Records contained in a dataset
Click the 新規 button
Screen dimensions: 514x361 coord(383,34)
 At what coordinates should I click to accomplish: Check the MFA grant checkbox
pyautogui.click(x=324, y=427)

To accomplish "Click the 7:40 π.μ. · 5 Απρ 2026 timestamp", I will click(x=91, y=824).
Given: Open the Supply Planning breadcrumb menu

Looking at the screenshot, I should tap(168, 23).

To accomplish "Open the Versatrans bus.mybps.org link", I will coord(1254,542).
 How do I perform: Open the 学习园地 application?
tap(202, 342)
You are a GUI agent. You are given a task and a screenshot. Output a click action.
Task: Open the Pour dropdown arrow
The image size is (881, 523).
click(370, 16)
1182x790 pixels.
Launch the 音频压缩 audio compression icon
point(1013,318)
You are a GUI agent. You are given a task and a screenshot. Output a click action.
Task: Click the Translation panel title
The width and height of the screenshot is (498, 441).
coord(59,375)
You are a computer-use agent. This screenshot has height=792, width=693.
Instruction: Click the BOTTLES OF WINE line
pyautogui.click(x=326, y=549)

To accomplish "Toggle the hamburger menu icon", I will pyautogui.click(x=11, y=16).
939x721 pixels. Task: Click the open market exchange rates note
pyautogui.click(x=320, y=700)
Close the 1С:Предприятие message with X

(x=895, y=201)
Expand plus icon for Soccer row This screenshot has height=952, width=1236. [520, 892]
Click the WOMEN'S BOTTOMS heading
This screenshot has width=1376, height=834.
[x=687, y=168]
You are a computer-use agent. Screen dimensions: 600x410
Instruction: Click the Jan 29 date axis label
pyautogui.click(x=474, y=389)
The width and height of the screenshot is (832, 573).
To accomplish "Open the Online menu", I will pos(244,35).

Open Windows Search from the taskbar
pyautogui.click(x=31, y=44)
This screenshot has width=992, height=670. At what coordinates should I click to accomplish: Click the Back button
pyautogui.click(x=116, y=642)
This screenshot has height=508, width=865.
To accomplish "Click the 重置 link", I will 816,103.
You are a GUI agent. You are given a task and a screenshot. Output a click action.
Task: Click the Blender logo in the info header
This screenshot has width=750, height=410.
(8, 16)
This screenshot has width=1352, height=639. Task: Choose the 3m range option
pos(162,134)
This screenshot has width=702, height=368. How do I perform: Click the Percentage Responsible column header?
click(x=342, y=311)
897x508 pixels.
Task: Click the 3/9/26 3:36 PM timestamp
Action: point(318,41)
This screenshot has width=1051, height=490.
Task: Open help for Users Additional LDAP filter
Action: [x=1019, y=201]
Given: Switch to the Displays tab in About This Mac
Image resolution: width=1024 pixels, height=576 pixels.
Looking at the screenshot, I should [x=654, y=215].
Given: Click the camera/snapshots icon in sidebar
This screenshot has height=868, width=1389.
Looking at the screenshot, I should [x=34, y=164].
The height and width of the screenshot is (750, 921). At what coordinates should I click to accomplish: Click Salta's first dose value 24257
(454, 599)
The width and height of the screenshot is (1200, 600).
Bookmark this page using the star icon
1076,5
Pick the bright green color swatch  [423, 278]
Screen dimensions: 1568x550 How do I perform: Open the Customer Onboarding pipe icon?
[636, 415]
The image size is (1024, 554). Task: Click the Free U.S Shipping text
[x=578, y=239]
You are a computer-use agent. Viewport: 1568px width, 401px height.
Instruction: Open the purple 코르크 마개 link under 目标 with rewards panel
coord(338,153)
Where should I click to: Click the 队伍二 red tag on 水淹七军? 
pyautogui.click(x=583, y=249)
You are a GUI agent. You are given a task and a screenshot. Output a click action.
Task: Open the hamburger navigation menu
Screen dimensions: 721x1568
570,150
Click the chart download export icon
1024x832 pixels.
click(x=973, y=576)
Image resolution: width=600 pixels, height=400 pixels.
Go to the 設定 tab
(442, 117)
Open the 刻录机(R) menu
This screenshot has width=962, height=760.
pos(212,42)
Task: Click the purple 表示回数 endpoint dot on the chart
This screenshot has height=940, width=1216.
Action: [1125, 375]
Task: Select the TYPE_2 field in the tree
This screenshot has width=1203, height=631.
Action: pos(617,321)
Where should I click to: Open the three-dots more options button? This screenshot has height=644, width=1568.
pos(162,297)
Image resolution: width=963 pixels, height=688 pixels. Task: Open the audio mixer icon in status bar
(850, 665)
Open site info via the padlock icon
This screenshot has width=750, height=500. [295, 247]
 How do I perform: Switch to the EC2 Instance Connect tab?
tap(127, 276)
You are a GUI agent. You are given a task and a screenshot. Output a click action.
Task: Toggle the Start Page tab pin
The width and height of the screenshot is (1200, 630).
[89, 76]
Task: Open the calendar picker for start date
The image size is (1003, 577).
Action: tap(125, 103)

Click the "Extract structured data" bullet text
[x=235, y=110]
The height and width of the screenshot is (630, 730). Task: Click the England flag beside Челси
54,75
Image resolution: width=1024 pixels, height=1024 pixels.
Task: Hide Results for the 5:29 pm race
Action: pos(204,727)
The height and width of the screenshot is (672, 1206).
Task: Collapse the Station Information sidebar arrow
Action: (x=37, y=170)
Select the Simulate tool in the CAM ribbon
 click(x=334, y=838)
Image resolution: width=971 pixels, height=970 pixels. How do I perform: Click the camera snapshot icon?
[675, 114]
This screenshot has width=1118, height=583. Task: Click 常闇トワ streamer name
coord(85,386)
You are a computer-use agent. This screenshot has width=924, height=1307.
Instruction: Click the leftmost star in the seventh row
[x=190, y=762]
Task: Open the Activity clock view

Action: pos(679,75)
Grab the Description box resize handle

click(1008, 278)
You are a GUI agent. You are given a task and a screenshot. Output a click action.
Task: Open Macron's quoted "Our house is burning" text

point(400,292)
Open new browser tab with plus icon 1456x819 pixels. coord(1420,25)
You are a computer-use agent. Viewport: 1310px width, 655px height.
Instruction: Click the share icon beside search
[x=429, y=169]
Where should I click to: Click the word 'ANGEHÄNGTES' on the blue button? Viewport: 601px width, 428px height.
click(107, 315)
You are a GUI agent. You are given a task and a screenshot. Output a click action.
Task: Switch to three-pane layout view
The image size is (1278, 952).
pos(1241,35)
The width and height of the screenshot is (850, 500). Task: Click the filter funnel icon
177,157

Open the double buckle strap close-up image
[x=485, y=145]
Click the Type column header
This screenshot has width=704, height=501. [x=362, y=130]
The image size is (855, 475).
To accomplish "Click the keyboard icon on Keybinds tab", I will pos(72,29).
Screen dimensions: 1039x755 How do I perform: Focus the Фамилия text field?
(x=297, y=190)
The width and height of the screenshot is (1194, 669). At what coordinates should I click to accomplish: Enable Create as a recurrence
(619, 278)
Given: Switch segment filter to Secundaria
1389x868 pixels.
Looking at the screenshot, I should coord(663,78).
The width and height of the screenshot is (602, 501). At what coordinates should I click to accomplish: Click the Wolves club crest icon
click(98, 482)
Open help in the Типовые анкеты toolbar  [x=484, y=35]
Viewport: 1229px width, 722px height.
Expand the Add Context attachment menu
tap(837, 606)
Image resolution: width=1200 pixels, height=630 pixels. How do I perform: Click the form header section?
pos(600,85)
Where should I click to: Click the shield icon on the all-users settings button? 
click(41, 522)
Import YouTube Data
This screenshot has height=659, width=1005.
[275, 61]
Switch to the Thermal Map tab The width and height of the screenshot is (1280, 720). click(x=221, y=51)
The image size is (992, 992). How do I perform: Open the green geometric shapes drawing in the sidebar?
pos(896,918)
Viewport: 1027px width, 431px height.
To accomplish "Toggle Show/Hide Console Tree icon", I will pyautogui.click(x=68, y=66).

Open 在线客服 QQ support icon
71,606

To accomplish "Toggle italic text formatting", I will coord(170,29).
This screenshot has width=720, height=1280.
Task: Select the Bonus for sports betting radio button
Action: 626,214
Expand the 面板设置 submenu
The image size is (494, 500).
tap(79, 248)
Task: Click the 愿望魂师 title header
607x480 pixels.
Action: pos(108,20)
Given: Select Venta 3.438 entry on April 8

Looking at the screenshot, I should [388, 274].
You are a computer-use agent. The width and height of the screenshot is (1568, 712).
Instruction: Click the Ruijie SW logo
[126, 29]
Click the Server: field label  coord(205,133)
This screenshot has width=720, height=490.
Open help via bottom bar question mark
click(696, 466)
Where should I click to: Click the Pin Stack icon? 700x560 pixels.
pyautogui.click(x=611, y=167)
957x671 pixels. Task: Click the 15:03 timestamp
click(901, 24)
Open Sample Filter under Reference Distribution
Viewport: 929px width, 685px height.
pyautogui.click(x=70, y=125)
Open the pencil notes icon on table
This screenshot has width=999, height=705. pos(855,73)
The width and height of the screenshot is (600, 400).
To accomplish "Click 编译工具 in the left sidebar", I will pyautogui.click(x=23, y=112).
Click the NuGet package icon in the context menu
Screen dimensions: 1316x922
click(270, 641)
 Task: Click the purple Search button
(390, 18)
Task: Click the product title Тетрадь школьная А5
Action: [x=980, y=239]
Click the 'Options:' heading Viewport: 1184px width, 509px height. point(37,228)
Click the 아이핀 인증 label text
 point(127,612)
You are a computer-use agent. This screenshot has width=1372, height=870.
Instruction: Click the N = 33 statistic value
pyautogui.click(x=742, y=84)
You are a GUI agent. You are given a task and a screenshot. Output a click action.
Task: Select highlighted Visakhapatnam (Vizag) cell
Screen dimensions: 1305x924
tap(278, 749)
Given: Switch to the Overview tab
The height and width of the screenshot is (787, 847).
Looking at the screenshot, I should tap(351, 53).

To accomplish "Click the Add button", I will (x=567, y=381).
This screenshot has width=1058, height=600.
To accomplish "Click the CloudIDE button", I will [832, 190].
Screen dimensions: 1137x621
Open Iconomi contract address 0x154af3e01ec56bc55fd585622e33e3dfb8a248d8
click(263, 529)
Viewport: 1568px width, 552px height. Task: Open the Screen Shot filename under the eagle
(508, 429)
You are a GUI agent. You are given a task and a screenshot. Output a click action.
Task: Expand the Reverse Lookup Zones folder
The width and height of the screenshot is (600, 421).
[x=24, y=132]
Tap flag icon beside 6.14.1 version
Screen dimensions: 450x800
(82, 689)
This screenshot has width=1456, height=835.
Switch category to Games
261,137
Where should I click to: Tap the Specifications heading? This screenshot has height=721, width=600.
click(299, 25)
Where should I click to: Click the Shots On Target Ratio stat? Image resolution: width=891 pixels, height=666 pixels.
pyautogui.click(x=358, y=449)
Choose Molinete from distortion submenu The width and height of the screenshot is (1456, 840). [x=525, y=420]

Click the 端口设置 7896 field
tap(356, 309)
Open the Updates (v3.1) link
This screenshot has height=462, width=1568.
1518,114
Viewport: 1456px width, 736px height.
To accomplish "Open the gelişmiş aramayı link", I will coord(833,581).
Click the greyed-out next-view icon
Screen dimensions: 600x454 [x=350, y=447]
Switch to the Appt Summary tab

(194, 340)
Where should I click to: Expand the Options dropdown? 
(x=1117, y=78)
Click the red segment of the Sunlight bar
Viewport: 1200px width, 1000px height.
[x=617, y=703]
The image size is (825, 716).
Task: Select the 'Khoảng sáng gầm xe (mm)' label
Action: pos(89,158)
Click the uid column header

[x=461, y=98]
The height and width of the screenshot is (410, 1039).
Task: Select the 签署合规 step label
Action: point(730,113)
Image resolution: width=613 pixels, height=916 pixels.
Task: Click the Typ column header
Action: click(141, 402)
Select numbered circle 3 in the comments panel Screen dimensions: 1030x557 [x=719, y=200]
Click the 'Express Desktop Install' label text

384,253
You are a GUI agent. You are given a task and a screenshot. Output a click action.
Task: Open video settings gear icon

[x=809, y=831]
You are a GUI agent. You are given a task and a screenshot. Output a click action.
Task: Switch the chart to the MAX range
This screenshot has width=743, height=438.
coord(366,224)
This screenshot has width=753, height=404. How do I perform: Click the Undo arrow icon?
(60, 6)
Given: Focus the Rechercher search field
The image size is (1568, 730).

**Task directions**
Quote every line of the records above, from the first down to the one holding "1182x790 pixels.", exactly as written.

**Exercise solution**
Click the 新規 button
Screen dimensions: 514x361 coord(383,34)
 At what coordinates should I click to accomplish: Check the MFA grant checkbox
pyautogui.click(x=324, y=427)

To accomplish "Click the 7:40 π.μ. · 5 Απρ 2026 timestamp", I will click(x=91, y=824).
Given: Open the Supply Planning breadcrumb menu

Looking at the screenshot, I should tap(168, 23).

To accomplish "Open the Versatrans bus.mybps.org link", I will coord(1254,542).
 How do I perform: Open the 学习园地 application?
tap(202, 342)
You are a GUI agent. You are given a task and a screenshot. Output a click action.
Task: Open the Pour dropdown arrow
The image size is (881, 523).
click(370, 16)
1182x790 pixels.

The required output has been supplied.